[Cardiorenal syndrome, current understanding]

Federico Ronco, Claudio Ronco
Recenti Progressi in Medicina 2009, 100 (4): 202-13
The term cardiorenal syndrome (CRS) has increasingly been used in recent years without a constant meaning and a well accepted definition. To include the vast array of interrelated derangements, and to stress the bi-directional nature of the heart-kidney interactions, the classification of the cardiorenal syndrome includes today five sub-types whose etymology reflects the primary and secondary pathology, the time-frame and simultaneous cardiac and renal co-dysfunction secondary to systemic disease. The cardiorenal syndrome can be generally defined as a pathophysiologic disorder of the heart and kidneys whereby acute or chronic dysfunction in one organ may induce acute or chronic dysfunction in the other organ. Type I CRS reflects an abrupt worsening of cardiac function (e.g. acute cardiogenic shock or decompensated congestive heart failure) leading to acute kidney injury.

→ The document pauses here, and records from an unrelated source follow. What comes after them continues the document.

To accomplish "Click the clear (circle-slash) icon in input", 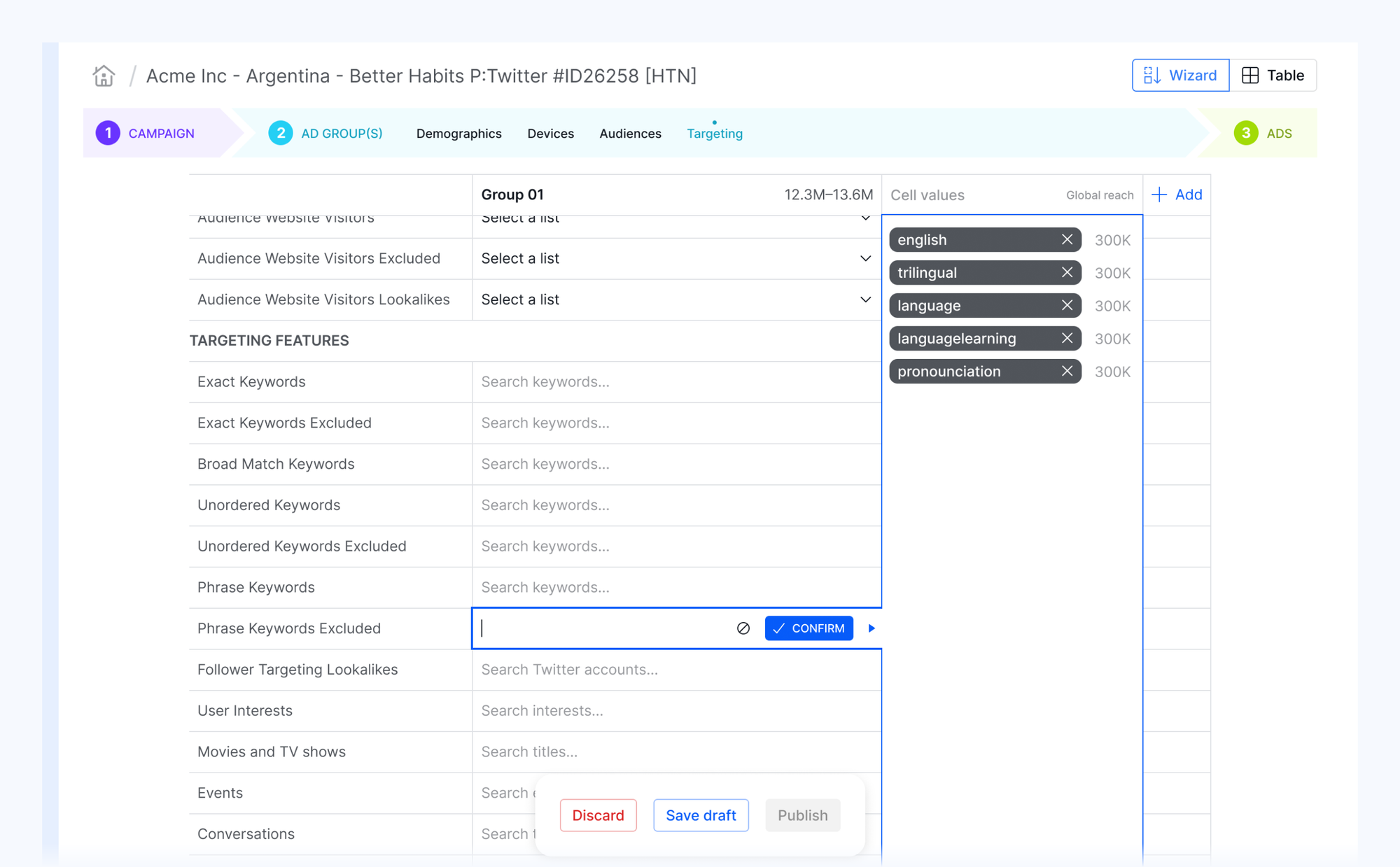I will pyautogui.click(x=743, y=628).

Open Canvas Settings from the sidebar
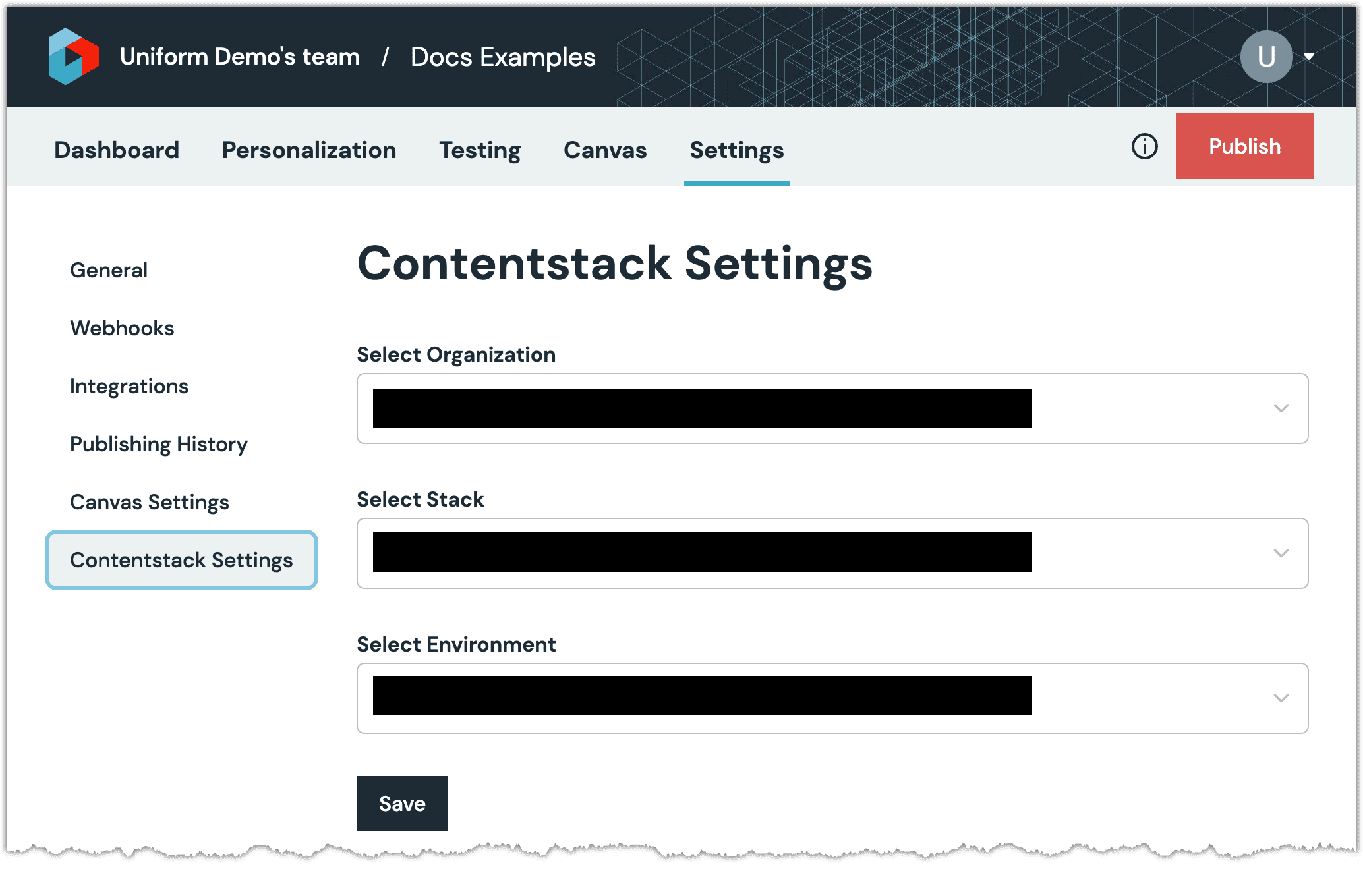coord(150,501)
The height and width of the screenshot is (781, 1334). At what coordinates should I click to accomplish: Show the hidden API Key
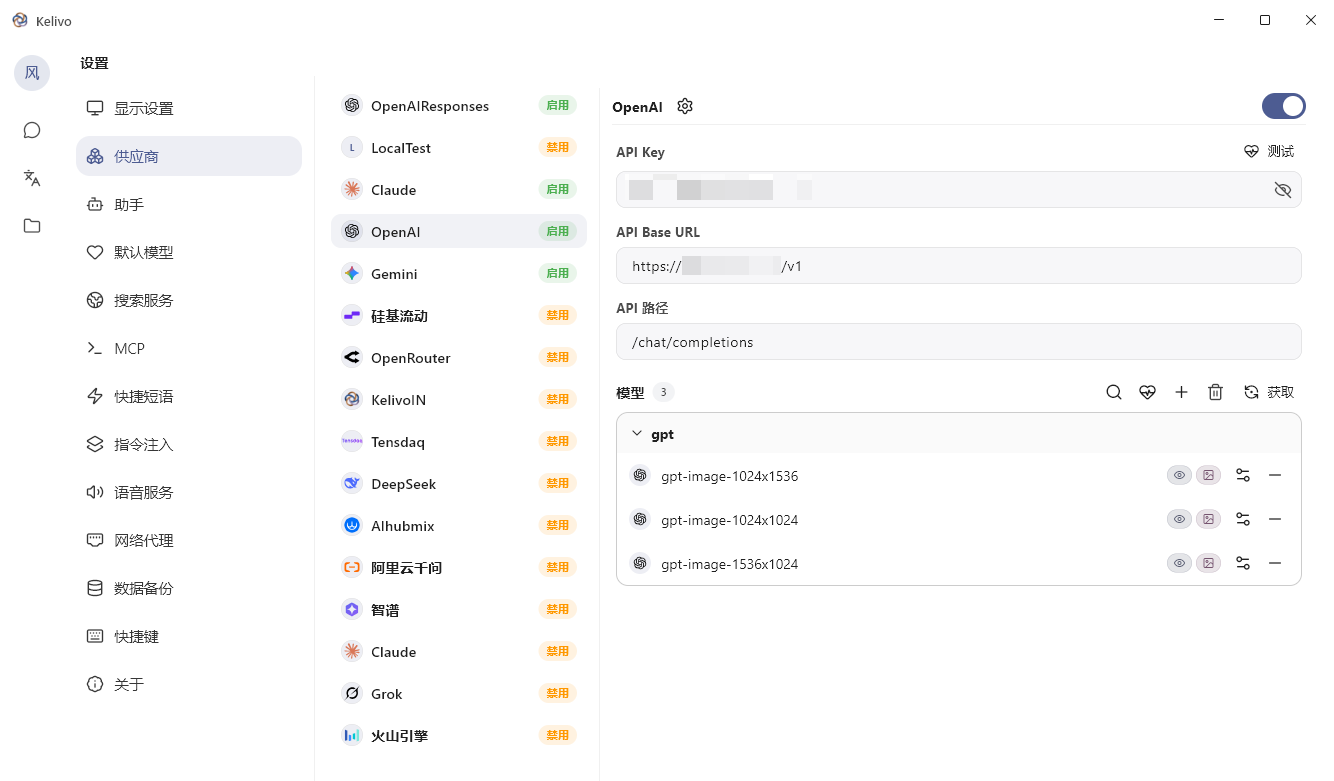1283,190
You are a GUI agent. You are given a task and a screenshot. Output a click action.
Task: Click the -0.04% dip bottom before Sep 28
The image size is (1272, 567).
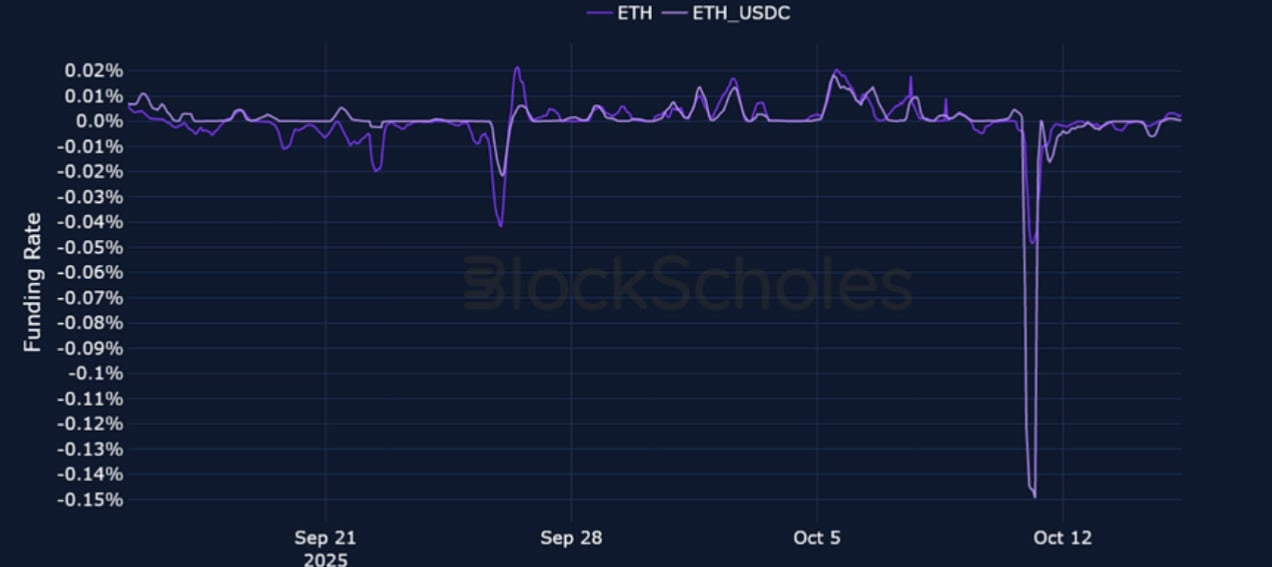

Type II CRS describes chronic abnormalities in cardiac function (e.g. chronic congestive heart failure) causing progressive and permanent chronic kidney disease. Type III CRS consists in an abrupt worsening of renal function (e.g. acute kidney ischaemia or glomerulonephritis) causing acute cardiac disorder (e.g. heart failure, arrhythmia, ischemia). Type IV CRS describes a state of chronic kidney disease (e.g. chronic glomerular disease) contributing to decreased cardiac function, cardiac hypertrophy and/or increased risk of adverse cardiovascular events. Type V CRS reflects a systemic condition (e.g. diabetes mellitus, sepsis) causing both cardiac and renal dysfunction. Biomarkers can help to characterize the subtypes of the CRS and to indicate treatment initiation and effectiveness.